As part of a sociology graduate report, a Tōhoku Gakuin University senior named Yuka Kudo decided to investigate the phenomenon of “ghost passengers” that had begun to gain popularity. She began by reaching out to over 100 cab drivers in the area, asking them “Did you have any unusual experiences after the disaster?” Some reported nothing unusual, some ignored her, a few grew angry at the questioning. Seven, however, reported strange experiences that can’t be easily explained.
To be fair, that area is haunting enough on its own. Major sections are still abandoned, and even now there remains unmistakable evidence of the massive damage the region endured. Even so, seven-percent of the drivers polled recounted some unexplained experiences.
Many of the stories are similar to the driver’s with the young woman.
One man claimed to have picked up a 20-something man that asked to be taken to Hiyoriyama mountain. When they arrived, the man was gone without a trace.
While Kuda isn’t convinced that these ghosts are comprehensive evidence of the paranormal, she can’t dismiss it either. She also has a theory as to why the ghosts – if they are ghosts – are all young, and why they choose taxis.
“Young people feel strongly chagrined (at their deaths) when they cannot meet people they love. As they want to convey their bitterness, they may have chosen taxis, which are like private rooms, as a medium to do so,” Kudo said.
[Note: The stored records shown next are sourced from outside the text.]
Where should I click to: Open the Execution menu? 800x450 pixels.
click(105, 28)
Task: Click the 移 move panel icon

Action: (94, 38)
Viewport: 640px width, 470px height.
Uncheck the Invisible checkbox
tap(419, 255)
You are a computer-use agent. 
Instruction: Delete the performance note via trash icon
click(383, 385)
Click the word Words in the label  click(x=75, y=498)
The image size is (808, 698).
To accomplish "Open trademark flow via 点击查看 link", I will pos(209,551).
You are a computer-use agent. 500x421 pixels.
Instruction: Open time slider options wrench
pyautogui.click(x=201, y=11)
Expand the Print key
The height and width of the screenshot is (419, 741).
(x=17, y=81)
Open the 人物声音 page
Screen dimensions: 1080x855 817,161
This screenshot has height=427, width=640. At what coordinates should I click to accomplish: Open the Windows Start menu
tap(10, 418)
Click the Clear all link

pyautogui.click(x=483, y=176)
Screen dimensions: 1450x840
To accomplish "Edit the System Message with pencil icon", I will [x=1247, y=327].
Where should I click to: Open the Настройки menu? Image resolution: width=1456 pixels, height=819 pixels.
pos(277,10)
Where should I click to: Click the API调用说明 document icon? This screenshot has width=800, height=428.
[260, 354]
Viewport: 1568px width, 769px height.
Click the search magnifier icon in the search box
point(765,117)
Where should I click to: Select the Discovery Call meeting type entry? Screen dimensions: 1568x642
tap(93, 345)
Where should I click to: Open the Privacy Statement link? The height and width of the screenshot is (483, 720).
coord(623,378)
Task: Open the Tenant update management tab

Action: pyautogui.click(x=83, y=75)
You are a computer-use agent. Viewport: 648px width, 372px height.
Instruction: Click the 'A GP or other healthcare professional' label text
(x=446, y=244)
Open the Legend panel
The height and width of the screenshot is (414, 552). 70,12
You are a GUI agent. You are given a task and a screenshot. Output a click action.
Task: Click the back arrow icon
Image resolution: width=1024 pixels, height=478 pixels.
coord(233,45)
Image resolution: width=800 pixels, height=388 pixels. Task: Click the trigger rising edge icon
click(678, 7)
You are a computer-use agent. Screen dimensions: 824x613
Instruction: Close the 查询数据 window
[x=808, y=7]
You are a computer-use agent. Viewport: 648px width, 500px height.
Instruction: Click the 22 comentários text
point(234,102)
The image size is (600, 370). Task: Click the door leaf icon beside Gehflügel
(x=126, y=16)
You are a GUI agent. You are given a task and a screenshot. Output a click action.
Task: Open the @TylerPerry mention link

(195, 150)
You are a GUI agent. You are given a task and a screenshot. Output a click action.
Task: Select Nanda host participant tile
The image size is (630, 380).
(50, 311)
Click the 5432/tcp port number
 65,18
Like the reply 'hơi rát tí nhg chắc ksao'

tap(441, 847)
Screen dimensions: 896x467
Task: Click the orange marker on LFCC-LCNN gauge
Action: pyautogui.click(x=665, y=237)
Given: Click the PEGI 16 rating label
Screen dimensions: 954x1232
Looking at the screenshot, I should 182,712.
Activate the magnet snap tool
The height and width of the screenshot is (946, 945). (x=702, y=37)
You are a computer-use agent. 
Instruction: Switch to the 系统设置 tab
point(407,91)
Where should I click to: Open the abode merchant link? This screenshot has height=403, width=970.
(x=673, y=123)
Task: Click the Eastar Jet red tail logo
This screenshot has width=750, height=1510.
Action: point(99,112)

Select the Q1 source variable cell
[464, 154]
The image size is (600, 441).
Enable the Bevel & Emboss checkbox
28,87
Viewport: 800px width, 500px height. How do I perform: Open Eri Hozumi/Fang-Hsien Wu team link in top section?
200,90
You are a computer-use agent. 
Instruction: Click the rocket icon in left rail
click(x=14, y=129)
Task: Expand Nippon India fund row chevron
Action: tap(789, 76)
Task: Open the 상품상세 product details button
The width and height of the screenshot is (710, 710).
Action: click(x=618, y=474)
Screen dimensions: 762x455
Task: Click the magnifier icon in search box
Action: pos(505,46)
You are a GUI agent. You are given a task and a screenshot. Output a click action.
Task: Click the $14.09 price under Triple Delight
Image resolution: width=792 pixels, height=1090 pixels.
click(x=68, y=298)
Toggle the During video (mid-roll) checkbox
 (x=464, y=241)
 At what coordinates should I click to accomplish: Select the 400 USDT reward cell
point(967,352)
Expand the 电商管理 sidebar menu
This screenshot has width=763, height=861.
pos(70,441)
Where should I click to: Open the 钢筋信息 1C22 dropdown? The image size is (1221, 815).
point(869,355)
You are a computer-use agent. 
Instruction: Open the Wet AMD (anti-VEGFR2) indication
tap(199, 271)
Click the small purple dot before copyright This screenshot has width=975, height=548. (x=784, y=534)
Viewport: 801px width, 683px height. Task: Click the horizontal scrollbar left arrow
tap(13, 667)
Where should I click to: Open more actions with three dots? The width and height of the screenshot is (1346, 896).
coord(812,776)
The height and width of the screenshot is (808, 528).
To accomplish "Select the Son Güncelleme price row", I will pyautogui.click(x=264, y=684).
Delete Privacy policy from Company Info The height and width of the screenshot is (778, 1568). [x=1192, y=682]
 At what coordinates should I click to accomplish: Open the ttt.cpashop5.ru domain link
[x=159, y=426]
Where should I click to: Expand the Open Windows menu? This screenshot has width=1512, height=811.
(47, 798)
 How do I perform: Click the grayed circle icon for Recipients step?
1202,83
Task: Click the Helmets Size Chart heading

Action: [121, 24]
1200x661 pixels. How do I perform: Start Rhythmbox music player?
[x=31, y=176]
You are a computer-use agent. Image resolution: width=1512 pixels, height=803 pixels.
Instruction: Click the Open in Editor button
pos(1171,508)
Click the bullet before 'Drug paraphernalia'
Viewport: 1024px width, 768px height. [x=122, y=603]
To add some credence to the taxi drivers’ stories, in each instance of a ghostly passenger, the drivers recorded the fare but didn’t collect. That meant the driver was responsible to pay that fare, and in several instances, they were able to show Kuda when and where the ride occurred, and the note that no one paid.
If the drivers are making up these stories, it is a fairly expensive tale.
Another common thread linking these ghost passengers is that the drivers report not being frightened, but instead feeling sorrow and even reverence. They all saw the experiences as something important that should be cherished. A few of them also said that if they ever had the occasion to pick up a ghost rider, they would accept it as a passenger.